La meta de toda escuela y de toda verdadera universidad es equipar a los estudiantes con herramientas que les ayuden a pensar con creatividad e independencia pero no hacer de ellos pericos que repitan consignas o monos que imiten los gestos de los políticos en el Gobierno. Esto último es lo que Hugo Chávez pretende hacer en Venezuela a través de la ideologización de la educación. La práctica no tiene nada de nuevo ni de creativo. Los viejos regímenes del extinto bloque socialista hicieron lo mismo a principios del siglo pasado. Y también Cuba y el nefasto gobierno sandinista de los ochenta en Nicaragua, en el cual se enseñaba a niños pequeños a sumar y restar utilizando dibujos de fusiles AK 47. La meta de fondo era utilizar la educación para hacer propaganda política a favor de un proyecto político, inculcar su ideología y garantizar su perpetuidad. Marx decía: “Los hombres, que conforman sus relaciones sociales de acuerdo a su método material de producción, también conforman ideas y categorías. Es decir, la expresión abstracta, ideal de esas relaciones sociales”. Sobre este principio, el Estado marxista convirtió el sistema educativo en su instrumento de reproducción ideológica. Era, pues, de esperar que Chávez invocara la filosofía de la educación marxista para fomentar la perpetuidad de su régimen y de su persona en el poder. Así como Fidel Castro ha manipulado el sistema educativo de su país a su favor desde que asaltó el poder político hace casi medio siglo, Hugo Chávez hará exactamente lo mismo porque es una caja de resonancia del dictador cubano. Por lo demás, el resto del discurso chavista sobre “educación liberadora” y bla, bla, bla son puras pamplinas.

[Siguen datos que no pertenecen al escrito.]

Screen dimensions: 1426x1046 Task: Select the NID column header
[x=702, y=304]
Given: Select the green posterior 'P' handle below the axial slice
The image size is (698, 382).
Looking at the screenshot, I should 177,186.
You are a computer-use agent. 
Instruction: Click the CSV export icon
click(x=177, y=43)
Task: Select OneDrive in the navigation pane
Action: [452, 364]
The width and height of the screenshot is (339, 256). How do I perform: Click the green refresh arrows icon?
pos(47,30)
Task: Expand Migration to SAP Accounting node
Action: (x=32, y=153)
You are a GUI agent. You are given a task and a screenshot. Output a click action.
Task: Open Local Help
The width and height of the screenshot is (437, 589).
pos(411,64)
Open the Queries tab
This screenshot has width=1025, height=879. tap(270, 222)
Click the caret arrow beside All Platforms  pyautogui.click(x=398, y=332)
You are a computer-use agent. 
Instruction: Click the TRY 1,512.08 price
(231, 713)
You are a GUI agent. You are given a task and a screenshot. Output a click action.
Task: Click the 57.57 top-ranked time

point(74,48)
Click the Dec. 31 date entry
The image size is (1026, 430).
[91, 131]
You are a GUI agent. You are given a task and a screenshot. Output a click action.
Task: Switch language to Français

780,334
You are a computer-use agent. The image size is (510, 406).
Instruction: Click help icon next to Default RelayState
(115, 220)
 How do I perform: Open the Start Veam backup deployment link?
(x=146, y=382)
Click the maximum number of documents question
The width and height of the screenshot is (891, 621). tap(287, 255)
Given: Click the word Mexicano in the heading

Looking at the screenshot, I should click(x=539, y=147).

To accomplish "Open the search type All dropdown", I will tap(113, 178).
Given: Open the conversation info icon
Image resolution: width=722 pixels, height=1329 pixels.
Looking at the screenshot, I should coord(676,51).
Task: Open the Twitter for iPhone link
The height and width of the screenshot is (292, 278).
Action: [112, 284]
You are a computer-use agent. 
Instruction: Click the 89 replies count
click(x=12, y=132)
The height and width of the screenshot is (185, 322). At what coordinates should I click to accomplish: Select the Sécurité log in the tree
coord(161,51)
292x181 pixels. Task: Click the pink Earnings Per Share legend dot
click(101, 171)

El Ministro de Educación, Adán Chávez, hermano de Hugo Chávez (a propósito del nepotismo como forma de corrupción), dijo que los nuevos libros de texto “ayudarán a educar al nuevo ciudadano”. ¿Suena familiar lo de “nuevo”? Desde luego que el proyecto de lavado de cerebro que Chávez pretende imponer en Venezuela ha encontrado alguna resistencia. Sin embargo, es muy poco lo que los dueños de centros privados pueden hacer ante un dictador dispuesto a utilizar todos los medios coercitivos a su alcance para doblegar a los que se opongan. A finales de septiembre, desde su programa Aló, Presidente, Chávez amenazó a directores de escuelas y rectores de universidades con mandarlos a la cárcel si se “se ponen muy bravos y se resisten”. “Escuela que no cumpla, ¡nacionalícese! Universidad que no cumpla, ¡nacionalícese!”, arengó Chávez quien, además, anunció que el proyecto se echará a andar a finales del presente año escolar y que habrá inspectores que visitarán escuelas y universidades para garantizar que se cumpla con los lineamientos oficialistas.
El autoritario Presidente de Venezuela justifica esta medida argumentando que el papel del Estado como regulador de la educación es algo aceptado universalmente. Pero en esto también es manipulador porque su afirmación es sólo parcialmente correcta. Es verdad que hay necesidad de que el Estado regule la educación para que se mantengan buenos niveles de calidad y se prevengan o corrijan abusos. Ciertamente que la educación privada en América Latina ha dejado mucho que desear en los últimos años. Muchas instituciones educativas funcionan simplemente como negocios cuya meta principal es hacer dinero. En consecuencia, aumentan arbitraria y desproporcionadamente los aranceles, solicitan cuotas especiales para un sinnúmero de actividades extracurriculares, fomentan la corrupción en el sentido de que hay profesores que venden notas e, incluso, diplomas. A nivel superior proliferan “universidades de garaje” o “de patio”. Alguien alquila una casa de varios cuartos, pone un rótulo al frente y comienza a recibir estudiantes sin contar con una biblioteca ni con profesores calificados. Anomalías como estas, desde luego que deben ser reguladas por el Estado pero esto no tiene absolutamente nada que ver con utilizar el sistema educativo como plataforma político-ideológica.
El “nuevo ciudadano” que pretende fabricar Hugo Chávez con sus “nuevos textos escolares” es un mito, una falacia, una expresión reincidente de la soberbia humana, pues, el mandatario venezolano implícitamente pretende erigirse él mismo como paradigma, como modelo. Pero, ¿exactamente qué parte de su carácter o de su comportamiento quisiera Chávez que imitaran los niños y jóvenes venezolanos?